On Fri, 2006-03-10 at 23:45 -0500, Barry Leiba wrote:
I didn't see any follow-up to this comment by Phill, and I think it
might be useful:
I believe that the best way to do this would be to introduce a signature
counter so that the order of signing can be recovered even if a message
has its headers reordered.
This might also be a good answer to the issue of downgrade attacks
during a transition period. If, say, we have a tag "n=", and the value
is "i,j" (this is signature record "i" of "j"), then a sender might do this:
Any prior (and now broken) signature may have been subsequently stripped
where this would now lead to suspicion. The numbering that you describe
would need to pertain to just the same signing-domain. In the dkim-
option draft, there was an alternative suggestion to use roles to help
minimize the number of signatures present to guard against DoS attacks
while being sure to retain the MSA role while discarding all be the last
Mediator roles instead. Role assignment could include primary and
secondary signature roles.
DKIM-Signature: d=example.com; a=rsa-sha256; n=2,2 ...etc...
DKIM-Signature: d=example.com; a=rsa-sha1; n=1,2 ...etc...

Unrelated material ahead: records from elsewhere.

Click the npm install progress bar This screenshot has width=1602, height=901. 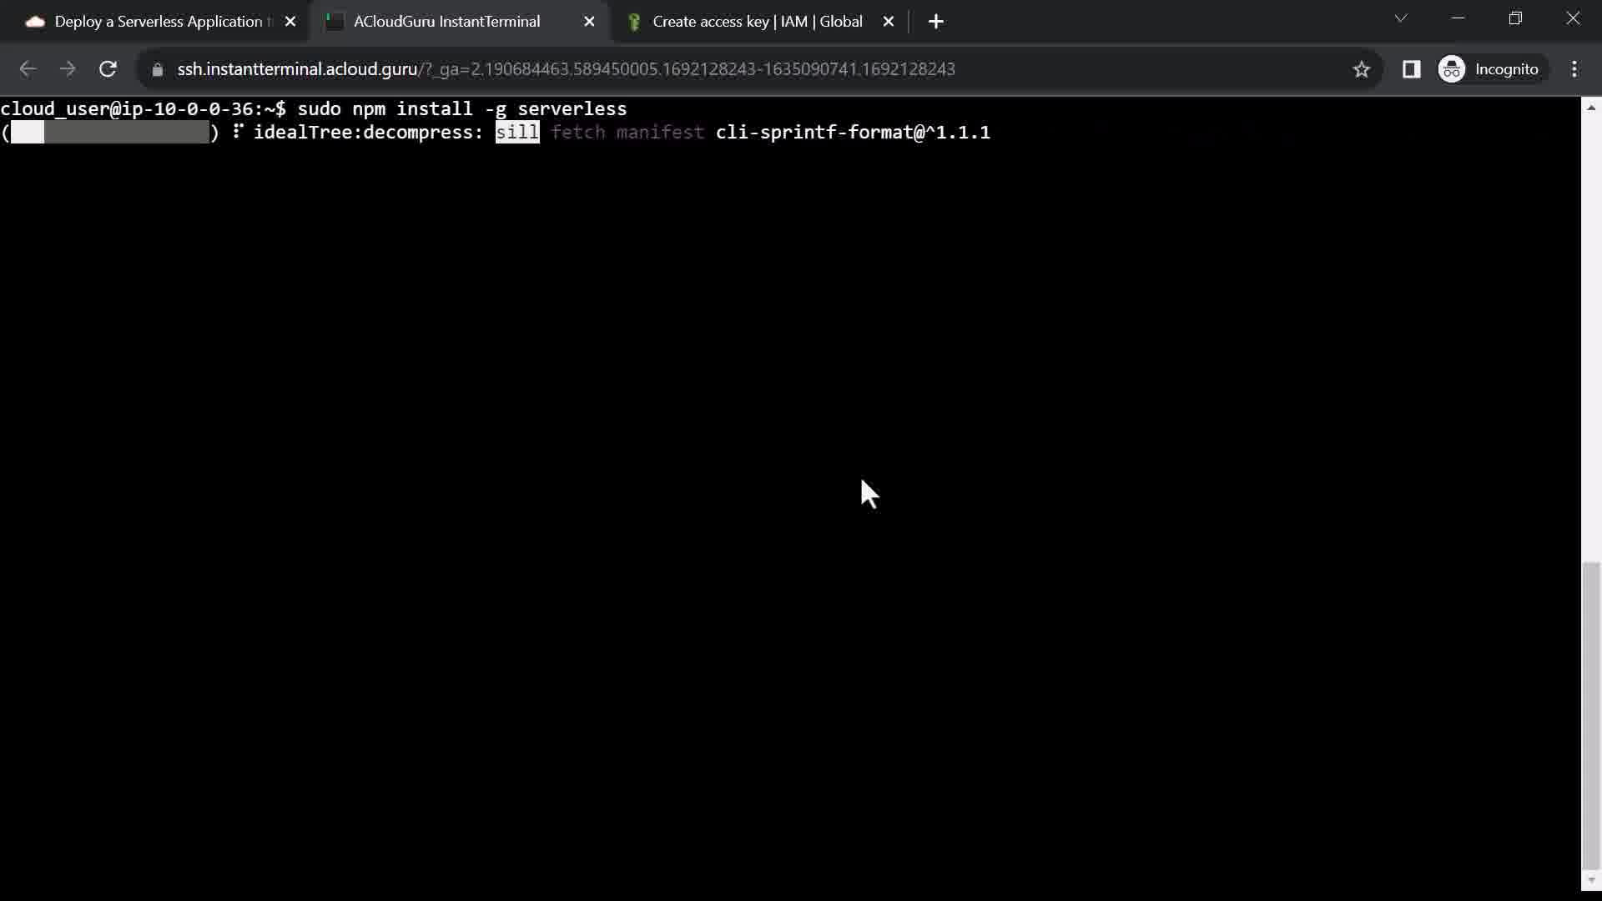(110, 133)
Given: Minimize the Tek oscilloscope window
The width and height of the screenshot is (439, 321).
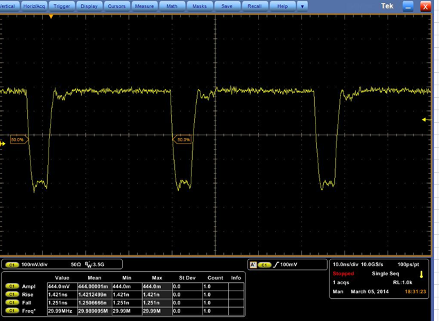Looking at the screenshot, I should pyautogui.click(x=408, y=6).
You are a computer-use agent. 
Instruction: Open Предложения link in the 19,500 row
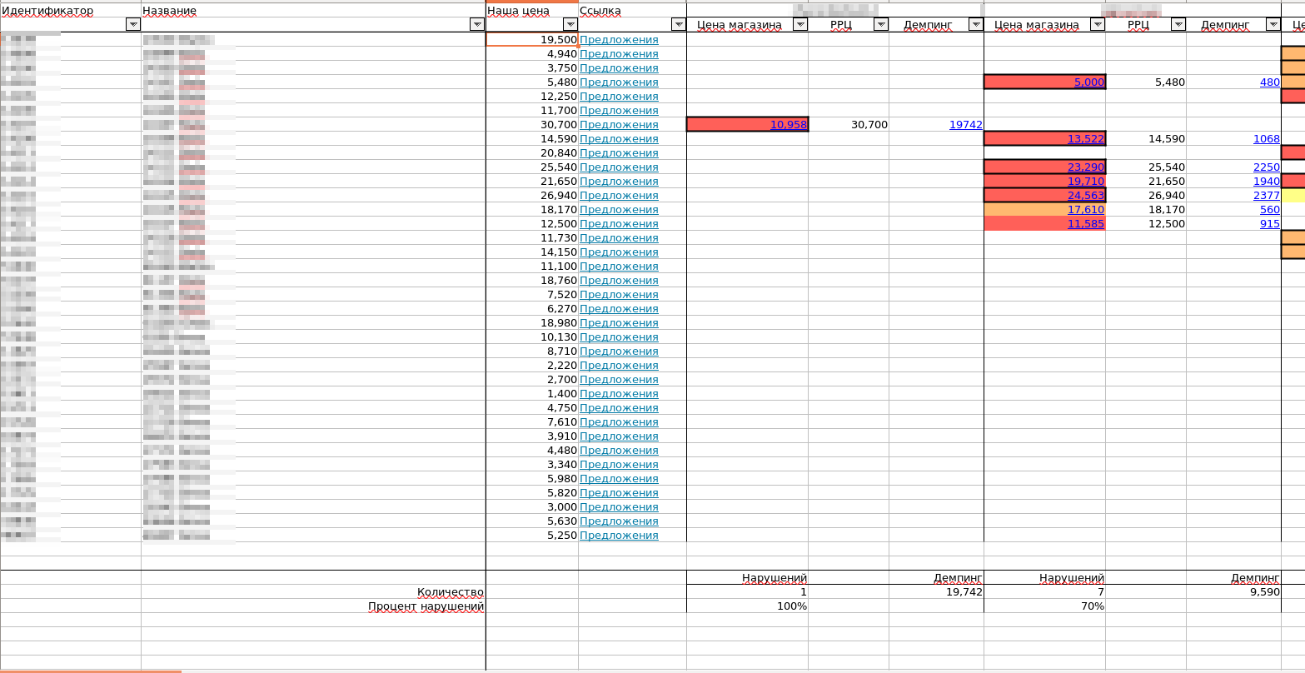pos(619,40)
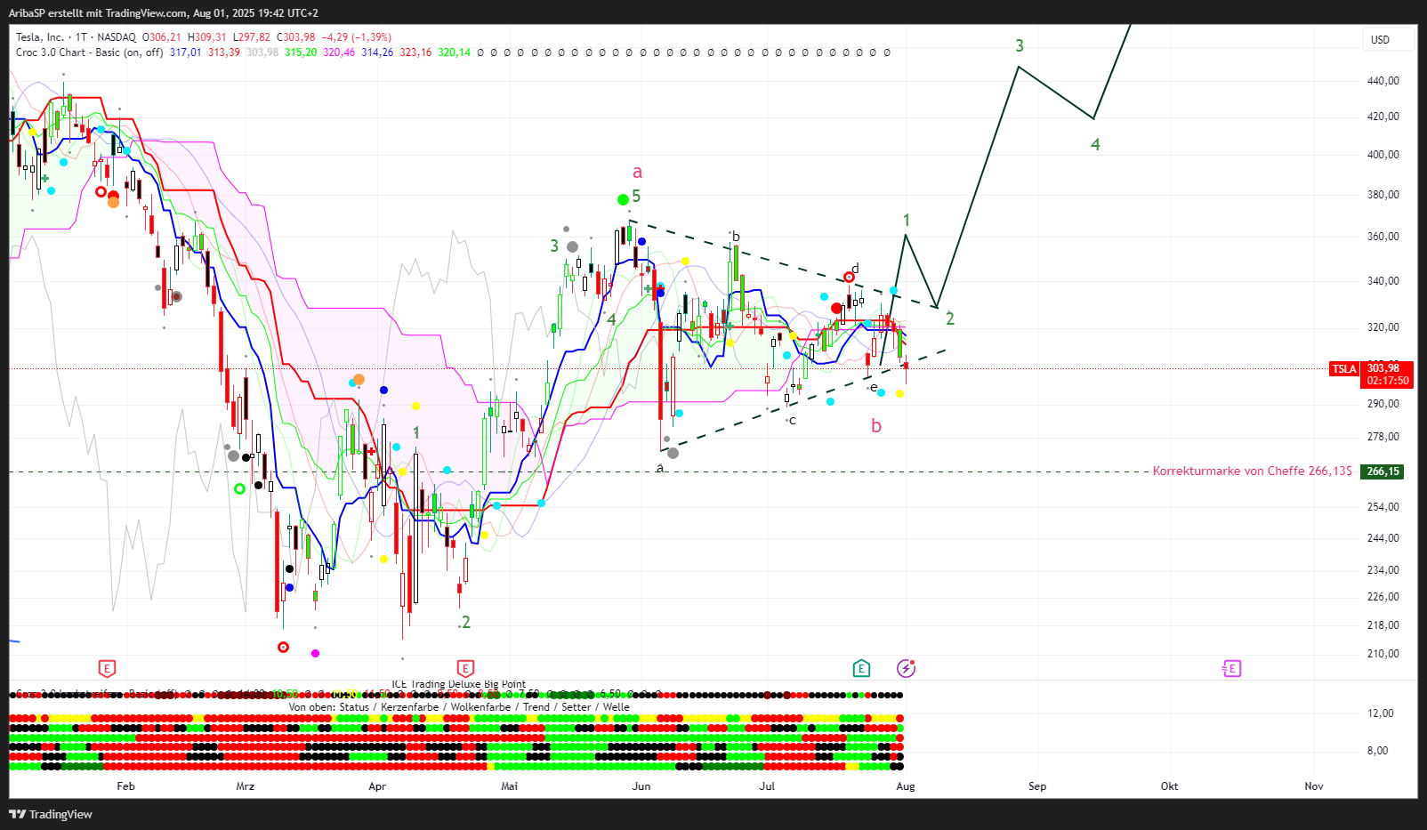This screenshot has width=1427, height=830.
Task: Click the pink wave 'a' label
Action: (637, 173)
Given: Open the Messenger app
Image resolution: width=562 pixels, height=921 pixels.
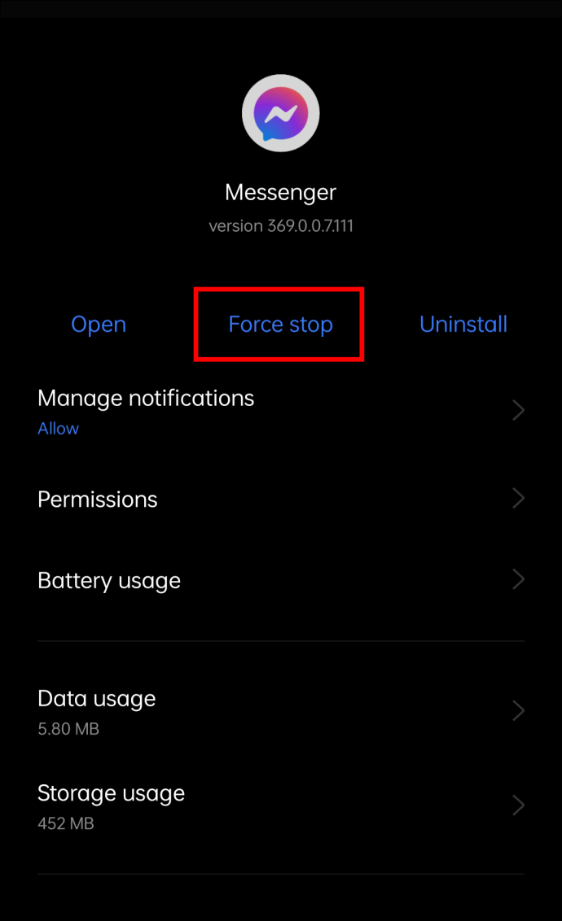Looking at the screenshot, I should 99,325.

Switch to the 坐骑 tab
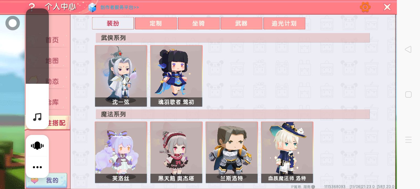click(199, 23)
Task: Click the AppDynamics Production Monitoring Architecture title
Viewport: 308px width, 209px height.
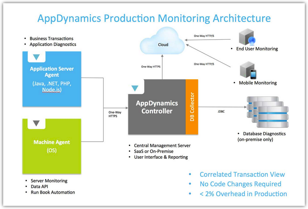Action: [x=154, y=18]
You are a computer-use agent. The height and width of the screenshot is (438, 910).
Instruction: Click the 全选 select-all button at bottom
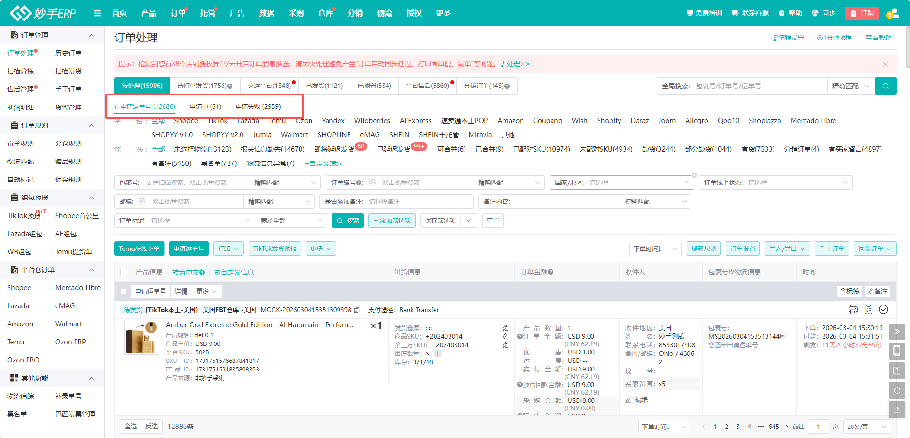click(131, 427)
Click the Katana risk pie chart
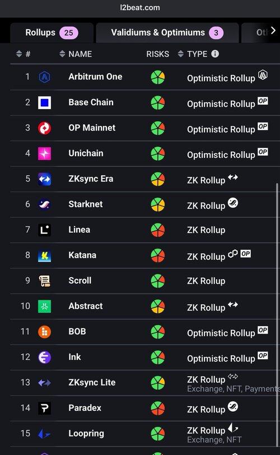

...and a verifier can figure out whether signatures have been reordered
or stripped out.
We have also talked about putting something in the key record to
indicate which algorithms must be used, so a verifier can see that the
signer always uses sha256, and can be suspicious if a sha256 sig isn't
there, but sha1 is.
Yes, this would be the case with the use of the binary CERT RR which
also doubles the space available for an otherwise extremely restricted
label space with 2K bit keys. It would also makes sense to change the
dividing label from _domainkeys to _dkim to conserve space as well.